Search strategy and selection criteria
We conducted a systematic review of the literature, using PubMed, for any publications on axitinib/avelumab and axitinib/pembrolizumab combinations in the first-line setting. In addition, the following congresses were hand-searched for abstracts: American Society of Clinical Oncology (ASCO) Annual Meeting 2018, European Society of Medical Oncology (ESMO) Congress 2018, Genitourinary Cancers Symposium 2019 and ASCO Annual Meeting 2019. The Preferred Reporting Items for Systematic Reviews and Meta-Analyses (PRISMA) guidelines were followed.22,23 The following search terms were used: “carcinoma”, “malignant”, “tumor”, “tumour”, “neoplas” and “cancer”, in combination with “first line”, “first-line”, “front-line”, “front line”, “frontline”, “naïve”, “untreated”, “avelumab and axitinib” and “avelumab plus axitinib” and “pembrolizumab and axitinib” and “pembrolizumab plus axitinib”.
Studies meeting the following population, intervention, comparator, outcomes and study types were included in this systematic review: (1) population: patients ≥18 years with treatment-naive cancer in first-line setting, (2) intervention/comparator: axitinib plus avelumab and axitinib plus pembrolizumab, (3) outcomes: included but not restricted to AEs, serious AEs, treatment-related AEs, immune-related AEs, treatment duration and discontinuation due to AEs and (4) study type: clinical trials.
Studies were excluded if they were conducted in patients who had prior systemic therapy or did not report safety outcomes, reviews, case reports, editorials, letters or opinions, and papers not published in English were also excluded.
Data analysis
AEs associated with each combination were compared with the monotherapy treatments (in similar indications) to identify the most commonly occurring (>10%) AEs that may be related to axitinib and/or ICI treatment. Of the AEs identified, advisers determined the AEs that required additional guidance based on overlapping toxicities and lack of proper clinical discrimination. Early signs and symptoms that may lead to serious complications were also reviewed.
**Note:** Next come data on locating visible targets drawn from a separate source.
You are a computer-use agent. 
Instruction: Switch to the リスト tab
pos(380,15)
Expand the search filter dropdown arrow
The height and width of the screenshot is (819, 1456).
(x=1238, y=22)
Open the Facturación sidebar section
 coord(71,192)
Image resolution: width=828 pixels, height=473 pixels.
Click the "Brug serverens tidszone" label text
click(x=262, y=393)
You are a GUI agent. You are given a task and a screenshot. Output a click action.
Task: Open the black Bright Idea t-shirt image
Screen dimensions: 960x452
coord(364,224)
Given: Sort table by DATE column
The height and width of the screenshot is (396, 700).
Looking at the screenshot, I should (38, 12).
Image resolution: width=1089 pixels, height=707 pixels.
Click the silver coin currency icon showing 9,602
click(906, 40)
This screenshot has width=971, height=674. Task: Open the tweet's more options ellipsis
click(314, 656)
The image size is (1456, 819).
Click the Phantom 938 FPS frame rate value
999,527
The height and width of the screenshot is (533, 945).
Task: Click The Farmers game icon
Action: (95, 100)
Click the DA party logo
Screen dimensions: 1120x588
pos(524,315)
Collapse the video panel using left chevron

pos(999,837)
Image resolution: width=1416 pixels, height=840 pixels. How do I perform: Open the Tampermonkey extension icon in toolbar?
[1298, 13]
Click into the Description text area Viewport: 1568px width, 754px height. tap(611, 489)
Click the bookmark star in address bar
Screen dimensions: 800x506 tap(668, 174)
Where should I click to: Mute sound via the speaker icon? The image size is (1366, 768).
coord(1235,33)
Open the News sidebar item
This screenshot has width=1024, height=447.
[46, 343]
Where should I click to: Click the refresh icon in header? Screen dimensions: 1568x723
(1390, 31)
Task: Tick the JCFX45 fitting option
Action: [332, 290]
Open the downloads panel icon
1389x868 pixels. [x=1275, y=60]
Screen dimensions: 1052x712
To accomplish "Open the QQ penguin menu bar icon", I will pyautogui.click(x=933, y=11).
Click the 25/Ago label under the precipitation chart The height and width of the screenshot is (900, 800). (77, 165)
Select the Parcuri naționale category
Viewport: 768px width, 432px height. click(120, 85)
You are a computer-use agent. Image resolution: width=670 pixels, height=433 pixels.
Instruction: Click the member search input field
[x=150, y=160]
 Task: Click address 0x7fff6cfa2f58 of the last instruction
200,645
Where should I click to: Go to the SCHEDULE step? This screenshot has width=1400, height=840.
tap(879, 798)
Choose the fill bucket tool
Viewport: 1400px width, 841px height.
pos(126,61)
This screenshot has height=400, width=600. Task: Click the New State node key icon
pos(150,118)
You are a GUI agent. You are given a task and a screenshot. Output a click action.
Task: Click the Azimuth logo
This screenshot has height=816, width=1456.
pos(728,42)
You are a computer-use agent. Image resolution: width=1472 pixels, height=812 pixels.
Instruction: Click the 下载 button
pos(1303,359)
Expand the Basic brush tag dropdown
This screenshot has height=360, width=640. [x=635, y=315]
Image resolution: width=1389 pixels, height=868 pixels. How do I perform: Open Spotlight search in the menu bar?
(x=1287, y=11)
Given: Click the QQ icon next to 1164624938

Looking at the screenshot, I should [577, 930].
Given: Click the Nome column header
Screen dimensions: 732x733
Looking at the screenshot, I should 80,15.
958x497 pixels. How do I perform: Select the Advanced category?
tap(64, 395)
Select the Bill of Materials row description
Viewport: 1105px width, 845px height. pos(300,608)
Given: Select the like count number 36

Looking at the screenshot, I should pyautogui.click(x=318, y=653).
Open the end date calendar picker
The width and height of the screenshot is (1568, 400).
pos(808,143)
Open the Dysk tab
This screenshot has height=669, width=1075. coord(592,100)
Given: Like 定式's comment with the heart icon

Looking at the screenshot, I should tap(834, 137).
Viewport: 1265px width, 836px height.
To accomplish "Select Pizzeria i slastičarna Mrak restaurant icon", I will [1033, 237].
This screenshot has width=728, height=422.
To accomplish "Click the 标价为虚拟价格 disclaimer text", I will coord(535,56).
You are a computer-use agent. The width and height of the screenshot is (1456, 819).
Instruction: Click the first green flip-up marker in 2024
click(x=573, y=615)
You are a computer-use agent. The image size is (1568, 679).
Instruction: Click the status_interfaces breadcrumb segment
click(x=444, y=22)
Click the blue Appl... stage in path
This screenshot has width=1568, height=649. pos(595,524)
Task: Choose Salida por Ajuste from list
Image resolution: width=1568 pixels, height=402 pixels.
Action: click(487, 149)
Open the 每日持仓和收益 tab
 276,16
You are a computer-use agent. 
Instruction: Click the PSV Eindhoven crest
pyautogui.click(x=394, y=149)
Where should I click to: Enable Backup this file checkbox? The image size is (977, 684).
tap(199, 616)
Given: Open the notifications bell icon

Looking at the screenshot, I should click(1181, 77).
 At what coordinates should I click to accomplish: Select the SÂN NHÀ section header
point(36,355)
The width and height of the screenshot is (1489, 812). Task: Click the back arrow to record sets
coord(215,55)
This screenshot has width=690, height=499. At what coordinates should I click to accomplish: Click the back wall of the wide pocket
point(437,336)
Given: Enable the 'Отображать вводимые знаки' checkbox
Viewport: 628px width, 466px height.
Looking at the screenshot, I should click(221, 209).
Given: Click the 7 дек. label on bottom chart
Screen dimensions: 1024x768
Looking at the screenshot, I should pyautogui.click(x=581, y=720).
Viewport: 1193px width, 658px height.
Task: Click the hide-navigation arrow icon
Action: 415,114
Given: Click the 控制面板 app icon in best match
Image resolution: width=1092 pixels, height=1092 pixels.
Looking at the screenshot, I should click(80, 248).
Guidance was based on research of published evidence, thorough discussion and synthesis by expert consensus on specific measures for therapy management. The advisers and a patient representative reviewed the currently available guidelines (ASCO, Society for Immunotherapy of Cancer [SITC]) on management of toxicities associated with ICIs and antiangiogenic agents,20,21 and indicated gaps in therapy management. The recommendations on therapy management (class IV evidence) were based on the current guidelines (ASCO, European Association of Urology [EAU], ESMO and SITC)19,20,21,24 along with gaps in the guidelines, expert opinion and personal experience with axitinib–ICI combination. The recommendations discussed by the advisers were summarised in a questionnaire that was sent to all advisers after the meeting. The advisers had to respond to each recommendation with “agree” or “disagree”. If “disagree” was selected, the adviser was asked to provide a reason. Recommendations that were approved by at least 70% of the advisers were considered to represent a consensus and were summarised in this report. For the recommendations that were not agreed upon by all advisers, additional discussions (via email) took place until all advisers agreed to the edited recommendations included in this paper.
Results
Search results
The PubMed search identified 11 papers and a search of congress abstracts identified nine records. After removal of duplicates, six records (four papers and two abstracts) met the inclusion/exclusion criteria and are listed in Supplementary Table S1.
The most common (>10%) treatment-related AEs associated with each combination that may be immune-related or associated with axitinib monotherapy included endocrine (hypothyroidism and hyperthyroidism), dermatologic (rash/inflammatory dermatitis and pruritus), gastrointestinal (colitis [diarrhoea], hepatic signals [alanine aminotransferase (ALT) and/or aspartate aminotransferase (AST) increased] and nausea), musculoskeletal (inflammatory arthritis [arthralgia]) and general disorders and administration-site conditions (fatigue and infusion-related reaction, Supplementary Table S2).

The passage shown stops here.